*What is needed*: In the data below, print every line from the one containing "Dragon Island Tours (15, 102)" through the one containing "Komodo Village Tour (19, 23)", both included, with each line unchanged.

*Supplied records*:
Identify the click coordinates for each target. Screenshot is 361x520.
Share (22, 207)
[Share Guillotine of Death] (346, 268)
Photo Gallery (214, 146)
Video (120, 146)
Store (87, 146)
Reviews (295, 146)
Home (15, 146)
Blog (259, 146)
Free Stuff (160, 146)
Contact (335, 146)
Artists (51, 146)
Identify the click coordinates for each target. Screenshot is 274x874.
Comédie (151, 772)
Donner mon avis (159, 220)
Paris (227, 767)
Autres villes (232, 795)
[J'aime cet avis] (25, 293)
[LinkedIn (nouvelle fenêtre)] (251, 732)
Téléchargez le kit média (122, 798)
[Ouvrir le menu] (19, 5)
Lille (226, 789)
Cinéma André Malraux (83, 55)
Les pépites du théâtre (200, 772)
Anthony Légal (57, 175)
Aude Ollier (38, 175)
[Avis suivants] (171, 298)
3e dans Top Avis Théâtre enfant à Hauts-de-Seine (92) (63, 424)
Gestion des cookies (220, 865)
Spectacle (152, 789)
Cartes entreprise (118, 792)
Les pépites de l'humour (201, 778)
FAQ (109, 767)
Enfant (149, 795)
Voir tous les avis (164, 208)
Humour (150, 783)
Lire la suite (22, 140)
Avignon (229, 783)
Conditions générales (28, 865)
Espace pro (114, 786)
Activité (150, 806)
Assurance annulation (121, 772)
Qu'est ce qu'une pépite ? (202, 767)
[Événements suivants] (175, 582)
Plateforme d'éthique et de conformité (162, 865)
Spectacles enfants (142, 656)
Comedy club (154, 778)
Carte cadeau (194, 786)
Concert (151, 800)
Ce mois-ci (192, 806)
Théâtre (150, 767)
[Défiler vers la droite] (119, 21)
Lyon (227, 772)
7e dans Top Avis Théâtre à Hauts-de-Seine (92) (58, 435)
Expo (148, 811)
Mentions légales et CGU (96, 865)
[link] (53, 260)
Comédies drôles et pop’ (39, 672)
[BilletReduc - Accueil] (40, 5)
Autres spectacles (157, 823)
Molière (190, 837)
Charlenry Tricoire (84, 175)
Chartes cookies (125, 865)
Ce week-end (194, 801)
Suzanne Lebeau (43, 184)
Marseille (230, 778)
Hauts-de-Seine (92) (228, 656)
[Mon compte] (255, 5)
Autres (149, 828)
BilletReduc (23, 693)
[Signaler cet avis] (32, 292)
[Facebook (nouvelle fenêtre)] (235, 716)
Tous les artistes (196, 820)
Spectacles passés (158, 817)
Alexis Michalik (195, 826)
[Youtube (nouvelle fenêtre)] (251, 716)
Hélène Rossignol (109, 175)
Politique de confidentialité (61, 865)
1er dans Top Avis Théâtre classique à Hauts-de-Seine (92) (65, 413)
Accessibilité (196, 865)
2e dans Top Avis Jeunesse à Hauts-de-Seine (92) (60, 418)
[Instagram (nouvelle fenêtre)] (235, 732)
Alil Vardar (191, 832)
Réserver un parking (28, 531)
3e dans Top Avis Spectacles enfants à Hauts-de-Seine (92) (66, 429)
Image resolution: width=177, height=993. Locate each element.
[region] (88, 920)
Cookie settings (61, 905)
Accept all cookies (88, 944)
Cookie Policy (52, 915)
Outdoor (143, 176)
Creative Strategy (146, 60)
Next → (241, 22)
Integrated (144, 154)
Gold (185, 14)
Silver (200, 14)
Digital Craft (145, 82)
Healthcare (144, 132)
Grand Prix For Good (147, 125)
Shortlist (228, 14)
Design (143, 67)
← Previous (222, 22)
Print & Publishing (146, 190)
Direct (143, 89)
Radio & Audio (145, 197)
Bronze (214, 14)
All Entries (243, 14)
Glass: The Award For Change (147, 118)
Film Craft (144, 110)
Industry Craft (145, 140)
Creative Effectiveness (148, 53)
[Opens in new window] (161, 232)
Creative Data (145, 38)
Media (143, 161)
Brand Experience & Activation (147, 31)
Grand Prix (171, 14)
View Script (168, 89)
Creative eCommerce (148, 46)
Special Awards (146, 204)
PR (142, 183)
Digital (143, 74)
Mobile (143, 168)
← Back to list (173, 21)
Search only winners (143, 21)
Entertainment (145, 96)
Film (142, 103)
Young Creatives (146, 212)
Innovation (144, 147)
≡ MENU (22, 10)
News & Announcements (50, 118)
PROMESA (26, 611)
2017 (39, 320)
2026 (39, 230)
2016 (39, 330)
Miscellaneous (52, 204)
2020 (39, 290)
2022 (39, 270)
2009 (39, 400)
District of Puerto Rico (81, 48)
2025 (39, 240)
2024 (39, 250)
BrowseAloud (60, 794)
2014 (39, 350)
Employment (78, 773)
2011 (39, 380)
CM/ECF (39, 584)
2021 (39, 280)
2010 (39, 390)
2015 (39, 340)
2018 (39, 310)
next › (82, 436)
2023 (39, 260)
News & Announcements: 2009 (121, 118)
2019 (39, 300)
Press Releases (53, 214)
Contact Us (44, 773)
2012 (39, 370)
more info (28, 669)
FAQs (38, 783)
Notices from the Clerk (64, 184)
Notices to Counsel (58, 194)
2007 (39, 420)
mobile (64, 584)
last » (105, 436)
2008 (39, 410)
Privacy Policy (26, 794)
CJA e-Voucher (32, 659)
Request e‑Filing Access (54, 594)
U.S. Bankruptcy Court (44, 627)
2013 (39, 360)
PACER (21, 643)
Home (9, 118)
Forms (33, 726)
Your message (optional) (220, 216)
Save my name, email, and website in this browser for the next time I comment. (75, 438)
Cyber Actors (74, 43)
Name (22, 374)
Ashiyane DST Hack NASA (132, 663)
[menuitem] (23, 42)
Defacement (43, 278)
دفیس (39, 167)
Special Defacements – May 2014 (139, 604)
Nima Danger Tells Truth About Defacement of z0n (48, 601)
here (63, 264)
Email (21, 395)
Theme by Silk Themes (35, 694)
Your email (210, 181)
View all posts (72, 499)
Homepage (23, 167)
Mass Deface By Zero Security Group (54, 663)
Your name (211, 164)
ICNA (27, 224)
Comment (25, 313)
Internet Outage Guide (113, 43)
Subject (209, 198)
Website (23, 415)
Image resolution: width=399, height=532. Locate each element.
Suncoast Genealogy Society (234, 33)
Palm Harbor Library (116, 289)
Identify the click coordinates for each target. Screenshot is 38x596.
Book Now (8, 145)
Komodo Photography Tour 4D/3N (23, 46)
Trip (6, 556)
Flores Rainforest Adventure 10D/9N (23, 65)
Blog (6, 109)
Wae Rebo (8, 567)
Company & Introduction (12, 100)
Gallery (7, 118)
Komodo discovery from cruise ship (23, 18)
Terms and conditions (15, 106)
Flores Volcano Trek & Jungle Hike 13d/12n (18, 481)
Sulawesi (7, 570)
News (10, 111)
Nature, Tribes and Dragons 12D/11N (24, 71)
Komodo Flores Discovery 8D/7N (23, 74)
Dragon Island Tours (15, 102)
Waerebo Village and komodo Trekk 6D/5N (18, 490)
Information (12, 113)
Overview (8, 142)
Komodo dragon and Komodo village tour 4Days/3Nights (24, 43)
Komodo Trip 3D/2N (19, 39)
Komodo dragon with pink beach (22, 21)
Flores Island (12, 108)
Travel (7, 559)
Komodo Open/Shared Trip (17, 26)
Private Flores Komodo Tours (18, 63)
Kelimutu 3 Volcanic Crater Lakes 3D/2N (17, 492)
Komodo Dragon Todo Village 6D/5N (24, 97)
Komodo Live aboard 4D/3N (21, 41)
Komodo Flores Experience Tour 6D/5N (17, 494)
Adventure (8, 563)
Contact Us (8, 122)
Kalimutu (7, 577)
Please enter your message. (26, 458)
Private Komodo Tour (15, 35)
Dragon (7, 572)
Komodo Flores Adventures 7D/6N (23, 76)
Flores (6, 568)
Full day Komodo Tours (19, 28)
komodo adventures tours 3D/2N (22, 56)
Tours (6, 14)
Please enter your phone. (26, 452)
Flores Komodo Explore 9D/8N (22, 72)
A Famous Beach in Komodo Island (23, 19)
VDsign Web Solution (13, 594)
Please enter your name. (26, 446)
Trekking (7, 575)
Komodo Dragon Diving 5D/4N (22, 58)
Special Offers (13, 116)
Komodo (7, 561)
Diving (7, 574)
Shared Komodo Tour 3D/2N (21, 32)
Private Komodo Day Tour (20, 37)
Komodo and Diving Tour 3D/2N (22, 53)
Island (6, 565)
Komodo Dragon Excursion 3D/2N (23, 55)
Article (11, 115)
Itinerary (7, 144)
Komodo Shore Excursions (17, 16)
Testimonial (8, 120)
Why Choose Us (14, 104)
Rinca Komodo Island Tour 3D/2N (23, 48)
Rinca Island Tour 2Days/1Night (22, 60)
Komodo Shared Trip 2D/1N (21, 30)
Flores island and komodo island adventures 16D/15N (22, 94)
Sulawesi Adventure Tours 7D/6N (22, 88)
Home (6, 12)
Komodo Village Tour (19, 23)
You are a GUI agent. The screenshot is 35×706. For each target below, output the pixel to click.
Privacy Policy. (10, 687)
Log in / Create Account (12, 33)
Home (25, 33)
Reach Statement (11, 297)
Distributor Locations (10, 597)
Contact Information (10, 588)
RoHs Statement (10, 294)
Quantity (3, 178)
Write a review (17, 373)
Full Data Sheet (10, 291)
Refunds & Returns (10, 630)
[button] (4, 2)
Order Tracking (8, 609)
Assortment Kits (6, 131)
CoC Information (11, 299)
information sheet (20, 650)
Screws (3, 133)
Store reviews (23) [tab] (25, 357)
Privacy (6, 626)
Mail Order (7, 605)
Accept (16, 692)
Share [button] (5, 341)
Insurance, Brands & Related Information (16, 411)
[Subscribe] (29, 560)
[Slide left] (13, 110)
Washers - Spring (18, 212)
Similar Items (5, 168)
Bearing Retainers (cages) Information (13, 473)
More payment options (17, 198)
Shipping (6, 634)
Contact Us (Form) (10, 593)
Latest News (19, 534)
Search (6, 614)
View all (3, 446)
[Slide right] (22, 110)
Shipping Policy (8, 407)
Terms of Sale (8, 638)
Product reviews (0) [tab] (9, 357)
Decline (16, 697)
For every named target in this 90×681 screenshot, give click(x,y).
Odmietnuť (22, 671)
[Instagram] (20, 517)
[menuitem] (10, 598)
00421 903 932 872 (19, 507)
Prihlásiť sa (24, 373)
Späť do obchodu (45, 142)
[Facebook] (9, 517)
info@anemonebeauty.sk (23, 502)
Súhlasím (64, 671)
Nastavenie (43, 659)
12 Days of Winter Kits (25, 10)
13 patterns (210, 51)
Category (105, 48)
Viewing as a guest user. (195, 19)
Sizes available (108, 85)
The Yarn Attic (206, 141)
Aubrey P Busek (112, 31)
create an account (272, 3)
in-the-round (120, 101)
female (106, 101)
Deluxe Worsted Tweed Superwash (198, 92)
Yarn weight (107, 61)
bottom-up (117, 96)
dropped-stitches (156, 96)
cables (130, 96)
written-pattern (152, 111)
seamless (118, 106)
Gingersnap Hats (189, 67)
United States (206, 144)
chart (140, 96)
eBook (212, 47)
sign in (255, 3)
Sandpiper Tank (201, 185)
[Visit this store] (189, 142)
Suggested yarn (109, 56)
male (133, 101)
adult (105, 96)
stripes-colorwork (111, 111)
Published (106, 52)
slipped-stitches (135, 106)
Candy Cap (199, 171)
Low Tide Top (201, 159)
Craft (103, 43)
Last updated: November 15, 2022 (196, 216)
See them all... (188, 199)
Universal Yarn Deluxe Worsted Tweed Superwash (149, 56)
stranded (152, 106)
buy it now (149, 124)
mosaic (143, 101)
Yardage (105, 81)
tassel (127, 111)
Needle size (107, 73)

*Finished exercise*:
Dragon Island Tours (15, 102)
Waerebo Village and komodo Trekk 6D/5N (18, 490)
Information (12, 113)
Overview (8, 142)
Komodo dragon and Komodo village tour 4Days/3Nights (24, 43)
Komodo Trip 3D/2N (19, 39)
Komodo dragon with pink beach (22, 21)
Flores Island (12, 108)
Travel (7, 559)
Komodo Open/Shared Trip (17, 26)
Private Flores Komodo Tours (18, 63)
Kelimutu 3 Volcanic Crater Lakes 3D/2N (17, 492)
Komodo Dragon Todo Village 6D/5N (24, 97)
Komodo Live aboard 4D/3N (21, 41)
Komodo Flores Experience Tour 6D/5N (17, 494)
Adventure (8, 563)
Contact Us (8, 122)
Kalimutu (7, 577)
Please enter your message. (26, 458)
Private Komodo Tour (15, 35)
Dragon (7, 572)
Komodo Flores Adventures 7D/6N (23, 76)
Flores (6, 568)
Full day Komodo Tours (19, 28)
komodo adventures tours 3D/2N (22, 56)
Tours (6, 14)
Please enter your phone. (26, 452)
Flores Komodo Explore 9D/8N (22, 72)
A Famous Beach in Komodo Island (23, 19)
VDsign Web Solution (13, 594)
Please enter your name. (26, 446)
Trekking (7, 575)
Komodo Dragon Diving 5D/4N (22, 58)
Special Offers (13, 116)
Komodo (7, 561)
Diving (7, 574)
Shared Komodo Tour 3D/2N (21, 32)
Private Komodo Day Tour (20, 37)
Komodo and Diving Tour 3D/2N (22, 53)
Island (6, 565)
Komodo Dragon Excursion 3D/2N (23, 55)
Article (11, 115)
Itinerary (7, 144)
Komodo Shore Excursions (17, 16)
Testimonial (8, 120)
Why Choose Us (14, 104)
Rinca Komodo Island Tour 3D/2N (23, 48)
Rinca Island Tour 2Days/1Night (22, 60)
Komodo Shared Trip 2D/1N (21, 30)
Flores island and komodo island adventures 16D/15N (22, 94)
Sulawesi Adventure Tours 7D/6N (22, 88)
Home (6, 12)
Komodo Village Tour (19, 23)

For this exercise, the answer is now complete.